The cypher code we wlll use to create a promotion is as follows:

// create 20% promotional offer // enter customer name MATCH (cu:Customer {name: 'Debora Gorman'}) MATCH (target_product:Product) WHERE NOT ((cu)-->(target_product)) MATCH (p:Product) WHERE ((cu)-->(p)) MATCH (target_product)-[:IS_IN]->()<-[:IS_IN]-(p) WHERE ((p.Retail_Cost - p.Retail_Cost * 0.20) >= target_product.Retail_Cost <= (p.Retail_Cost + p.Retail_Cost * 0.20)) WITH target_product, cu MATCH (target_product) WHERE NOT target_product.Qty_On_Hand=0 CREATE(offer:PromoOffer {type: 'personal_replacement_offer', content: 'Personal replacement offer for ' + cu.name}) WITH offer, target_product, cu MERGE(offer)-[rel:USED_TO_PROMOTE {name: cu.Email}]->(target_product) RETURN offer, target_product, rel;

When we run this code, we see the following:

Creating Customer 20% Promotion Node

As we can see, there are two products in the Smartphones category which meet all of our above criteria for promotion to Debora Gorman.

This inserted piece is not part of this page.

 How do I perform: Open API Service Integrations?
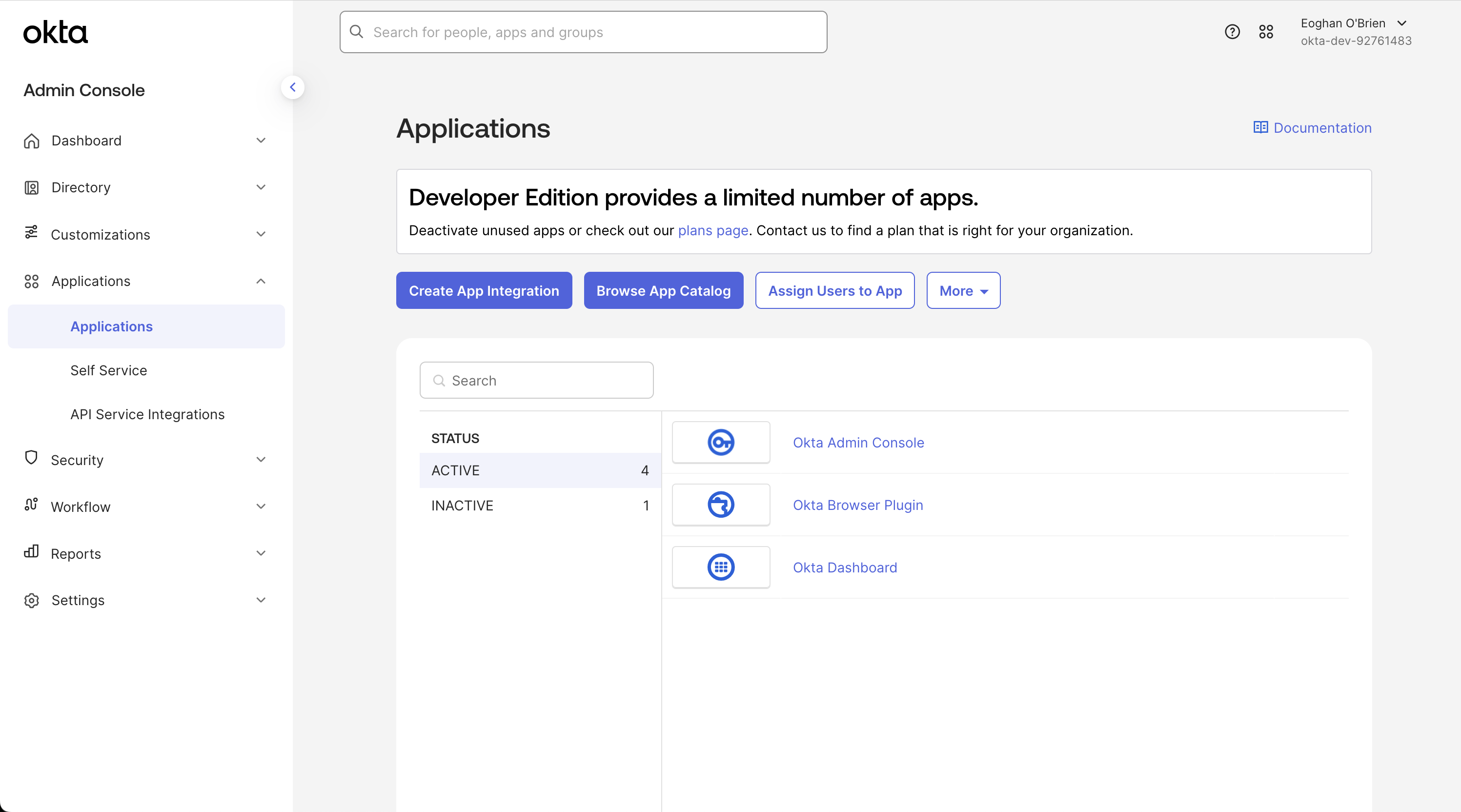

Let’s take a final look at our database now that we have created Suppliers, Categories, Products and Customers, Customers have placed orders and interacted with Product, we have generated a Reorder and a Receipt for Product; and finally, we have generated a 20% Promotional Offer for a customer.

match(n) return n
Acme Online Retail Graph Database

This concludes the Acme Online Retail Use-Case demo. I hope you have enjoyed this presentation and will take the time to create your own Acme Online Retail database.